As noted, Arnold alleges that the facts giving rise to his claim occurred sixteen years ago, when he was thirteen years old. Arnold's claim is time-barred, regardless of wether it arises under 42 U.S.C. § 1983 or the Americans with Disabilities Act ("ADA"), or is construed as a personal injury claim under Michigan law. The statute of limitations for § 1983 claims filed in Michigan is three years and begins to run when the plaintiff knows or has reason to know of the act giving rise to the injury. Hawkins v. Spitters, 79 F. App'x 168, 169 (6th Cir. 2003). The limitations period for claims under Title II of the ADA is based upon the limitations period for personal injury actions in the forum state. See Frank v. Univ. of Toledo, 621 F. Supp. 2d 475, 482-83 (N.D. Ohio 2007); Barch v. State of Hawaii Dep't of Labor Indus. Relations, No. 04-00712 SOM/BMK, 2006 WL 3078933, at *7 (D. Haw. Oct. 26, 2006). In Michigan, the statute of limitations for personal injury claims is three years. M.C.L.A. § 600.5805(10); see Drake v. City of Detroit, 266 F. App'x 444, 448 (6th Cir. 2008). Because any conceivable claim Arnold may have is subject to a three-year period of limitations, his claim, which arose sixteen years ago, is time-barred.

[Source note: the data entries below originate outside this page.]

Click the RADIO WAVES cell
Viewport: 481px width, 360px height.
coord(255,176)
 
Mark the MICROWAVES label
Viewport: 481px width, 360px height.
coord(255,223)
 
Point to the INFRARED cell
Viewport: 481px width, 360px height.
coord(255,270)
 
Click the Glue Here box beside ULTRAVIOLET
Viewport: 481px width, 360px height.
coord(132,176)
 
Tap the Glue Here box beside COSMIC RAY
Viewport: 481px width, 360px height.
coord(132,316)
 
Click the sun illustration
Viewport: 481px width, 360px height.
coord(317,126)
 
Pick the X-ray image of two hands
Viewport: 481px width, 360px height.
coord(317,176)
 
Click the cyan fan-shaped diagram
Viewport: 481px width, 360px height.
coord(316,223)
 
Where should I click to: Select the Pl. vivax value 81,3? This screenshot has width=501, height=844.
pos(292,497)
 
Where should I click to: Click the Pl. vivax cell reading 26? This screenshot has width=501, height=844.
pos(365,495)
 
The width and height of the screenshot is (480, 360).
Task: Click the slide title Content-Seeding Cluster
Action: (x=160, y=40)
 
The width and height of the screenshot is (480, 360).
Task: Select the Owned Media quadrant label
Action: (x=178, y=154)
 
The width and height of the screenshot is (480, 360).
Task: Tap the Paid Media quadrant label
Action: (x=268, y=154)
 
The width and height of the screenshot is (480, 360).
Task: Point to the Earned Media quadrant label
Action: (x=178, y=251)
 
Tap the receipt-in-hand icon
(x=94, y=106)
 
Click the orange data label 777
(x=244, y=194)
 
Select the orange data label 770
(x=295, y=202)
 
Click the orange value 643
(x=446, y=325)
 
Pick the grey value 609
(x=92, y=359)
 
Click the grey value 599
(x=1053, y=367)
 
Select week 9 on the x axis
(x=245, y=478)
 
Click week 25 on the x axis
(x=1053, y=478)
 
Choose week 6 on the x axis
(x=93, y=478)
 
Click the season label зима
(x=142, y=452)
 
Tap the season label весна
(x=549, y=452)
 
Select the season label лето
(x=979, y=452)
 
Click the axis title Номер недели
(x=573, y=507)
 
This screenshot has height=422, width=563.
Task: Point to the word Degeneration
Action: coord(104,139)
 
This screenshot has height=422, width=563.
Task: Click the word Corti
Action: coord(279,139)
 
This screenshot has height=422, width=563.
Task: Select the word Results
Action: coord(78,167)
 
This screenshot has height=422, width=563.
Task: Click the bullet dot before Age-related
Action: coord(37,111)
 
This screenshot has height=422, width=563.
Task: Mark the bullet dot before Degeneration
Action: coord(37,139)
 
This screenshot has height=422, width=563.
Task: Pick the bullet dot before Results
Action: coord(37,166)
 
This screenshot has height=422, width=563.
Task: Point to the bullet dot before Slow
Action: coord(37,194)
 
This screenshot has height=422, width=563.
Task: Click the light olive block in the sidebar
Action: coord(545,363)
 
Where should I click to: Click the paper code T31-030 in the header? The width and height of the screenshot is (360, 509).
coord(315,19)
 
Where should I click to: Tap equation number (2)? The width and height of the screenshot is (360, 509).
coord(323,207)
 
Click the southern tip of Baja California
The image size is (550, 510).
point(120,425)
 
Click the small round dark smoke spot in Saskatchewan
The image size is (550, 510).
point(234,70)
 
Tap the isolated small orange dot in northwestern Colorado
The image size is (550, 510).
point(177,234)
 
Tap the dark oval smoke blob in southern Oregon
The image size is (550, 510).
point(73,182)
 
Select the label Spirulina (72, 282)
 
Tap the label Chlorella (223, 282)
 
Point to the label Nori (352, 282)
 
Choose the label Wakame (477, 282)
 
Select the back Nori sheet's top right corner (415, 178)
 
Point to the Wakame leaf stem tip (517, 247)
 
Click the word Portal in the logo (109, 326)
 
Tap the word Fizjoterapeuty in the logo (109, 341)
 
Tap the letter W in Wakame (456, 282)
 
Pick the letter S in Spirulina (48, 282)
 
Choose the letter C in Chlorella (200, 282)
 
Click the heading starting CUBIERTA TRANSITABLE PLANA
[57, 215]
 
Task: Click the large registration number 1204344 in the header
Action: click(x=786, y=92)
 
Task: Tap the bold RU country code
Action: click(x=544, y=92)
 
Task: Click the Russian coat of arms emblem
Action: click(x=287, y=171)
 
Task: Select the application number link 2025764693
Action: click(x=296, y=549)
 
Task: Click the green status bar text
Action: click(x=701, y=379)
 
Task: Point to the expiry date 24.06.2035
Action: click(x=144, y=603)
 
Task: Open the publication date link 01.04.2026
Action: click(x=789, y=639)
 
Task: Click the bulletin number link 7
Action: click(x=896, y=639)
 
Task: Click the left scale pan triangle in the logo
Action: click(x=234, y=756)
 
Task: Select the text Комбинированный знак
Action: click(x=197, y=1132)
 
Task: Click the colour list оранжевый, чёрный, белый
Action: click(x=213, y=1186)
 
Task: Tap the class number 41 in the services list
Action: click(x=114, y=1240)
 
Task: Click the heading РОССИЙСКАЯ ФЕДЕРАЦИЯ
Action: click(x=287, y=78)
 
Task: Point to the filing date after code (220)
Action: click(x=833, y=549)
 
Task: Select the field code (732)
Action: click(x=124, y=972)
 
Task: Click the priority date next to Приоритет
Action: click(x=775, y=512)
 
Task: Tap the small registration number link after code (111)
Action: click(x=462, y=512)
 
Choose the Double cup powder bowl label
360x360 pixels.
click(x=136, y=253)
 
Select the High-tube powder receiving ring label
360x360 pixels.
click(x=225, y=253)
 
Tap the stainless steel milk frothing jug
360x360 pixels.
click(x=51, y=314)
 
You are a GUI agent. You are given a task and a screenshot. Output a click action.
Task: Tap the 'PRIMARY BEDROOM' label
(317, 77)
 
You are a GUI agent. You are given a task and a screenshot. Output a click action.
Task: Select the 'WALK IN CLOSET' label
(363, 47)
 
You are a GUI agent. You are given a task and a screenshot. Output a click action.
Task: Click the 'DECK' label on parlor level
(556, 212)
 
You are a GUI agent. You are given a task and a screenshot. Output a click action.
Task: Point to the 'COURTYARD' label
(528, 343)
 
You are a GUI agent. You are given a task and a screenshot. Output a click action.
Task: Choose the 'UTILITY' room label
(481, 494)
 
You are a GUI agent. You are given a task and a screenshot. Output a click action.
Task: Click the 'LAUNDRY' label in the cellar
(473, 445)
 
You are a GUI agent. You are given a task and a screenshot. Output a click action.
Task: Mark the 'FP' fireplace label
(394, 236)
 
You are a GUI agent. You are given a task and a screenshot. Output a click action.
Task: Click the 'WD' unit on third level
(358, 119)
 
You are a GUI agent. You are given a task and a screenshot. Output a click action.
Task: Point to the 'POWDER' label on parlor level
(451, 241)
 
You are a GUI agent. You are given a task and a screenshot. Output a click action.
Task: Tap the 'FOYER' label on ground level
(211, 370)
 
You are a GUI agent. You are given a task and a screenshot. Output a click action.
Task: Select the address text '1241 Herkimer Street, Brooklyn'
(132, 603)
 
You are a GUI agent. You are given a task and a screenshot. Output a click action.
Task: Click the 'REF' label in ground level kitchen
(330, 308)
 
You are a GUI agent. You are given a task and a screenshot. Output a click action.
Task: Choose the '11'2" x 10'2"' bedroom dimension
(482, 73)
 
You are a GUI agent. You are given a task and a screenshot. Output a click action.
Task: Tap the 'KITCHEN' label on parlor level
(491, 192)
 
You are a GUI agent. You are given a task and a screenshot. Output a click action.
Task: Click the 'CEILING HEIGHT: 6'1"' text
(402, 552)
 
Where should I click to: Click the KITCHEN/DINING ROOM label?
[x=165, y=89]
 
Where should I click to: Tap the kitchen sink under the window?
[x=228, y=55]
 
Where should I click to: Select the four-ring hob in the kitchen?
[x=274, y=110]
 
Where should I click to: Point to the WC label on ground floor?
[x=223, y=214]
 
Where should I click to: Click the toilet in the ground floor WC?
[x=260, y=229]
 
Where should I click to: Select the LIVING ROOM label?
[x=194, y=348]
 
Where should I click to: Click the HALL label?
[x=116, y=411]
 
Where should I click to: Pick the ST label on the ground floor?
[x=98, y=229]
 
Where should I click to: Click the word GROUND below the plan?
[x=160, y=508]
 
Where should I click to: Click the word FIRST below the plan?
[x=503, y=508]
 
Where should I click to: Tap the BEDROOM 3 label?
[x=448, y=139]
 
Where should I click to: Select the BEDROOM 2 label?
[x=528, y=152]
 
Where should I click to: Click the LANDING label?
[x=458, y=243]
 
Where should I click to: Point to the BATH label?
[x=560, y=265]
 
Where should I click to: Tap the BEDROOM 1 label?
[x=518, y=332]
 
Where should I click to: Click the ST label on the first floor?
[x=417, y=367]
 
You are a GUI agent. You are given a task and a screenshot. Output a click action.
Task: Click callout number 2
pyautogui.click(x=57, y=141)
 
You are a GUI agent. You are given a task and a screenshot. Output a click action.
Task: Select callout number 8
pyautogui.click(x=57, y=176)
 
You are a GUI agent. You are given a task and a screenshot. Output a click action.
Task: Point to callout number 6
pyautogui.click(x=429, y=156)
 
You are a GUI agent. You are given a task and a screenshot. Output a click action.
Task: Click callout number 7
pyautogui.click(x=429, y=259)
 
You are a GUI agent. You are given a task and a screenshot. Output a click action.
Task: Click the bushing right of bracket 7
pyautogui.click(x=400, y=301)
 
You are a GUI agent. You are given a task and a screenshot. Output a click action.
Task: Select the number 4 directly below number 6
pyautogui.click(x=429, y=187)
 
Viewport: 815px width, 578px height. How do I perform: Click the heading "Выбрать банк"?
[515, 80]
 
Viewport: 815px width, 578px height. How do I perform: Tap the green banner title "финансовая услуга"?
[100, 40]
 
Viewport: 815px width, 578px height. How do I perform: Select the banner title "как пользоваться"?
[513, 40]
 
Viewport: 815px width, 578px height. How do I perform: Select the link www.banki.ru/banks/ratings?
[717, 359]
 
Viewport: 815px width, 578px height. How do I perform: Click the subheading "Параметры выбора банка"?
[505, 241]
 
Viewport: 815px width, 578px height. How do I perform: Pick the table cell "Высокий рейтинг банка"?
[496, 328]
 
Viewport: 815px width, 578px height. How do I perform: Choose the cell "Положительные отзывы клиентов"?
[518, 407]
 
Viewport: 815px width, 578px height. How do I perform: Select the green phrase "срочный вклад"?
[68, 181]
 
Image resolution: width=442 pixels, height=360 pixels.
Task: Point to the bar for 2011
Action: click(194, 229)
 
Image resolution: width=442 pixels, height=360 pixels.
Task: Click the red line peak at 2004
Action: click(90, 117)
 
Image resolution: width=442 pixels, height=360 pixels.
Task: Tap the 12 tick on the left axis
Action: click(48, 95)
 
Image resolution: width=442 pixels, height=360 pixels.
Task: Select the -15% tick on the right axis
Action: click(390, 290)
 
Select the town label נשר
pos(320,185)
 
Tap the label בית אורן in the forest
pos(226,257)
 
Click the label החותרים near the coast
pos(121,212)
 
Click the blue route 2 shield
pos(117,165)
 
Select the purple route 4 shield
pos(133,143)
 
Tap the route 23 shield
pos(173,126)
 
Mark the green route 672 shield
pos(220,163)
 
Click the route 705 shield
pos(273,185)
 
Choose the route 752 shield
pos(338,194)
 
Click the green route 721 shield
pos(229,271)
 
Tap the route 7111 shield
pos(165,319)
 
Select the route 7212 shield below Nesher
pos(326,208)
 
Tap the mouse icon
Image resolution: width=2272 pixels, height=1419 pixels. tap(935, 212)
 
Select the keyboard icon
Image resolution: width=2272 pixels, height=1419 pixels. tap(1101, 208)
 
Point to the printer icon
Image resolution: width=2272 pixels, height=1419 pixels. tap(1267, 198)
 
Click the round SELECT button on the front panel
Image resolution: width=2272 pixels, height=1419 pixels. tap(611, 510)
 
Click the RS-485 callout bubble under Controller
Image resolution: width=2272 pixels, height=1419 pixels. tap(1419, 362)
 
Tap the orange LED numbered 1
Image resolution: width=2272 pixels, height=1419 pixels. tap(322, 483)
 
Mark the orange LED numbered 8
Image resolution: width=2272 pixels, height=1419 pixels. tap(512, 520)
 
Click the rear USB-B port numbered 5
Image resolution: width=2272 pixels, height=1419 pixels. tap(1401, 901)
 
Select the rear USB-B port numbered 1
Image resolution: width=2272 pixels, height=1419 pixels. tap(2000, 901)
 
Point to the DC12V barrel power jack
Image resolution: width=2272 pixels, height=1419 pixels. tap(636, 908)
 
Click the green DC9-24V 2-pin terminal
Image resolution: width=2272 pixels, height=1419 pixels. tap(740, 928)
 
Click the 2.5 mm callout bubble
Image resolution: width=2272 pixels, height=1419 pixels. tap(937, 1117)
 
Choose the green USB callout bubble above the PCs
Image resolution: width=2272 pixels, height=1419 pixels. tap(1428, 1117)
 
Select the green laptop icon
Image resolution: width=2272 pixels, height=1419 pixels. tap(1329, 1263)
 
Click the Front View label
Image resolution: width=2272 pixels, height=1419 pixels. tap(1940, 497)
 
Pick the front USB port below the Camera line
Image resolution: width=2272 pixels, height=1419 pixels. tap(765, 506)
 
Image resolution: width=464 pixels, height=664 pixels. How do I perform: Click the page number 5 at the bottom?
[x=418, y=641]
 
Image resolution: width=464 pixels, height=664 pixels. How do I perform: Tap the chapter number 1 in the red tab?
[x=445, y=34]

This is true even applying M.C.L.A. § 600.5851(1), which provides that if a claim accrues while a plaintiff is a minor, the minor has one year after reaching the age of majority to file suit. Thus, Arnold had until his nineteenth birthday — about ten years ago — to file suit.
Although CBHS and HBHA have not moved for dismissal, the Court concludes that those Defendants are entitled to dismissal because Arnold's claim is time-barred as to all Defendants. Accordingly, the Court will dismiss the complaint in its entirety with prejudice.
The is no indication in the docket report that CBHS has been served as of this date.
An Order consistent with this Opinion will be entered.